On the basis of all the foregoing HMRC argued that the condition in s 169I(6)(b) was not satisfied and ER was not available.
The taxpayer submitted a number of counter arguments essentially stating that she had remained an employee of the Company until it was acquired in October 2009. At end of February 2009 she was removed from the payroll in order not to give cause for concern to the potential acquirer, which was a listed company. As the Company operates a computerised payroll system, the only way to do so was to produce Forms P45 and P14.
However, from March 2009 Mrs Corbett did exactly the same work in exactly the same way as previously and she had an implied contract of employment up until the sale of the Company. Whilst HMRC relied on the Readymix case, that case was 45 years old and the practicalities of employment relationships had greatly changed since then.
In addition, HMRC’s point concerning the NMW was a moot point because HMRC’s own manuals confirmed that remuneration is not required for eligibility for ER: “There are no specific requirements regarding either working hours or the level of remuneration. The condition is simply that the individual should be an officer or employee.”
Further, the taxpayer argued that the requirement for NMW had been satisfied by the increase in her husband’s salary from March 2009 which was visible from his payslips. That salary was paid into a joint bank account and arguably Mrs Corbett did continue to receive consideration.
Decision
The First Tier Tribunal was thus required to determine whether Mrs Corbett was an employee of the Company in the twelve months up to October 2009 and, in particular, whether her removal from the Company’s payroll at the end of February 2009 was the end of her employment by the Company.
The First Tier Tribunal found the written evidence of the company’s former Finance Director persuasive although HMRC did not have the opportunity to put questions to him (nor did the Tribunal) or challenge his evidence.

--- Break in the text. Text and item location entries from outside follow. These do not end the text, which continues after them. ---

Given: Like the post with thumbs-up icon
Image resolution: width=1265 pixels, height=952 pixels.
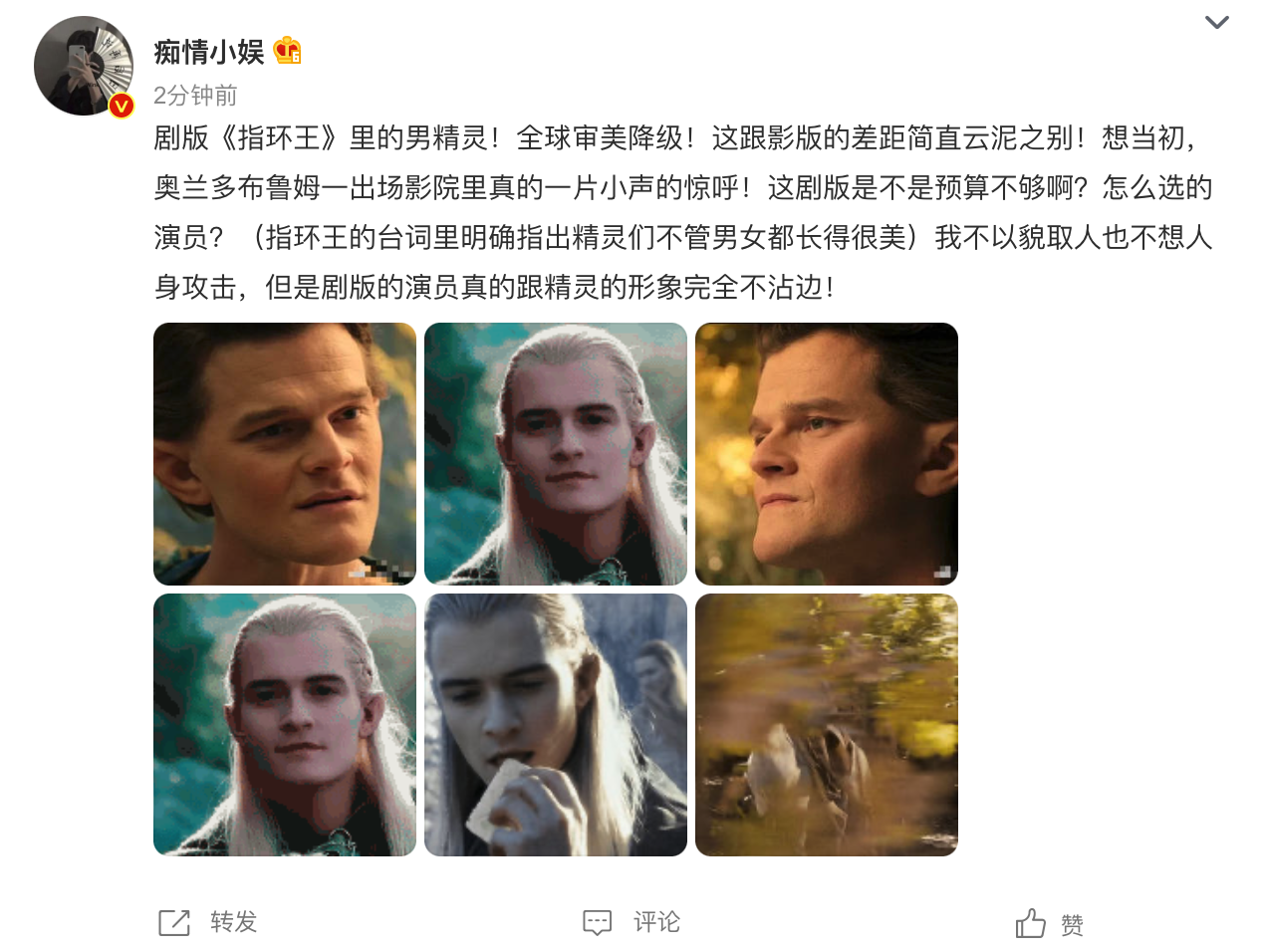Looking at the screenshot, I should pos(1031,923).
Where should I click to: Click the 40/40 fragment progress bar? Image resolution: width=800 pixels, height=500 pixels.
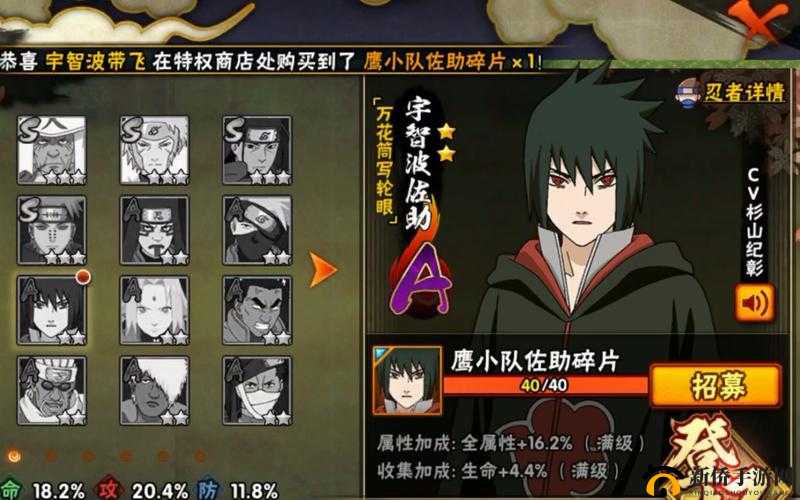(x=545, y=385)
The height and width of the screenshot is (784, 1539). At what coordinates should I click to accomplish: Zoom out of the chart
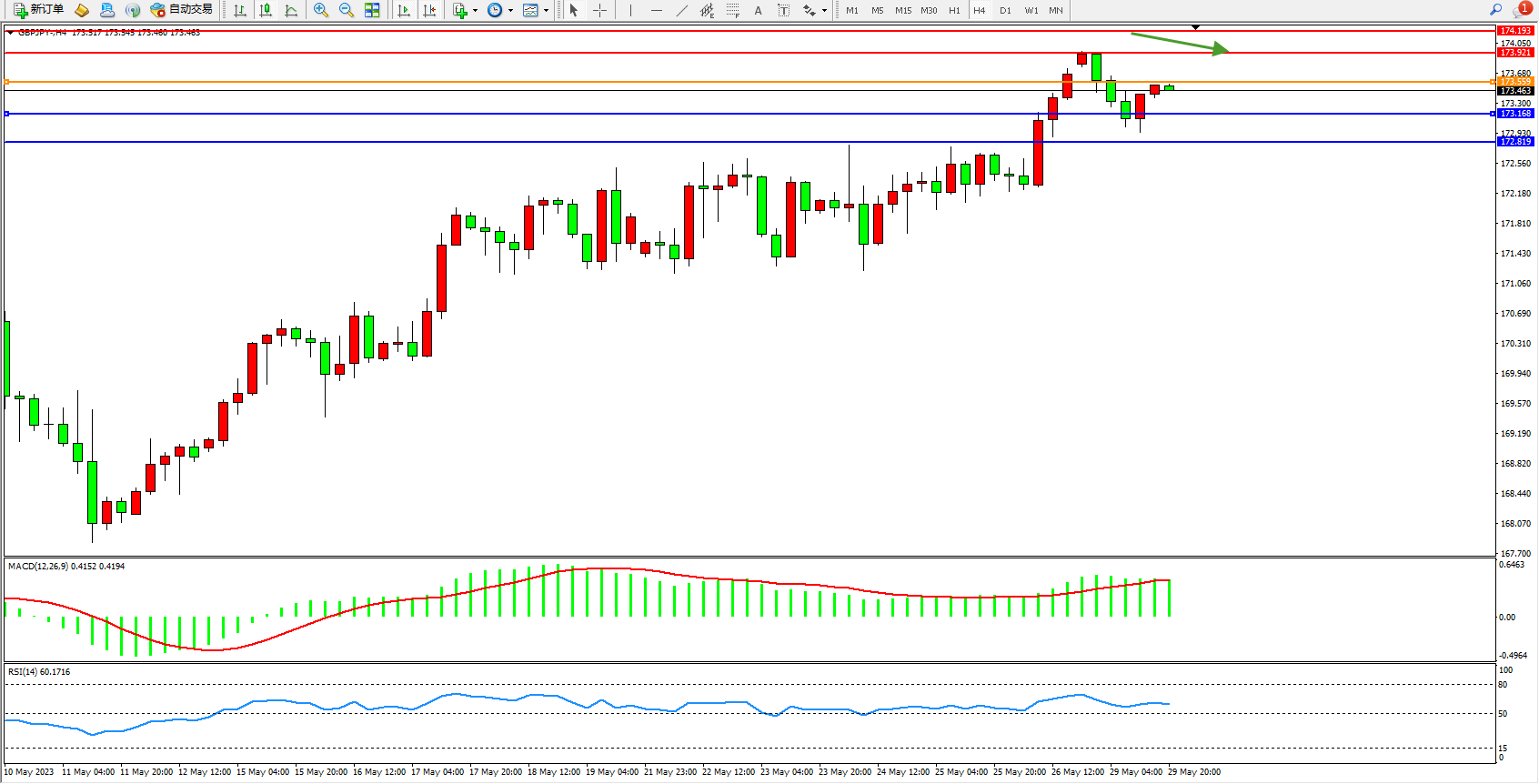point(347,10)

That limitation was borne in mind however, the fact that the availability or otherwise of ER to the taxpayer was of no financial concern to the Company made, in the Tribunal’s view, the Finance Director an independent witness, and one whose explanation fully supported the evidence given.
The Tribunal accepted that the motivation for removing Mrs Corbett from the payroll at the end of February 2009 was to keep her out of sight of the potential purchaser because of its sensitivity to the employment of spouses of senior executives. That was also the reason why she was not (apparently) disclosed on the list of employees scheduled to the share purchase agreement.
In relation to the adjustment to Mr Corbett’s salary from March 2009, the Tribunal did not accept HMRC’s suggestion that this was just a convenient explanation invented after the event to gloss over the absence of any remuneration for Mrs Corbett after February 2009. Mr Corbett’s sworn oral evidence was that his wife’s salary was directed to him from March 2009 and this was confirmed by the former Finance Director of the Company.
On the basis of all the foregoing, the Tribunal was satisfied, on the balance of probabilities that the Company continued to remunerate Mrs Corbett after February 2009 by directing her salary to her husband. This, taken together with her continued performance of her duties, was sufficient for her to have continued to be an employee of the Company in the period from February 2009 to October 2009.
Accordingly the condition in section 169I(6)(b) was satisfied and the taxpayer was entitled to ER in respect of the share disposal. The appeal was allowed.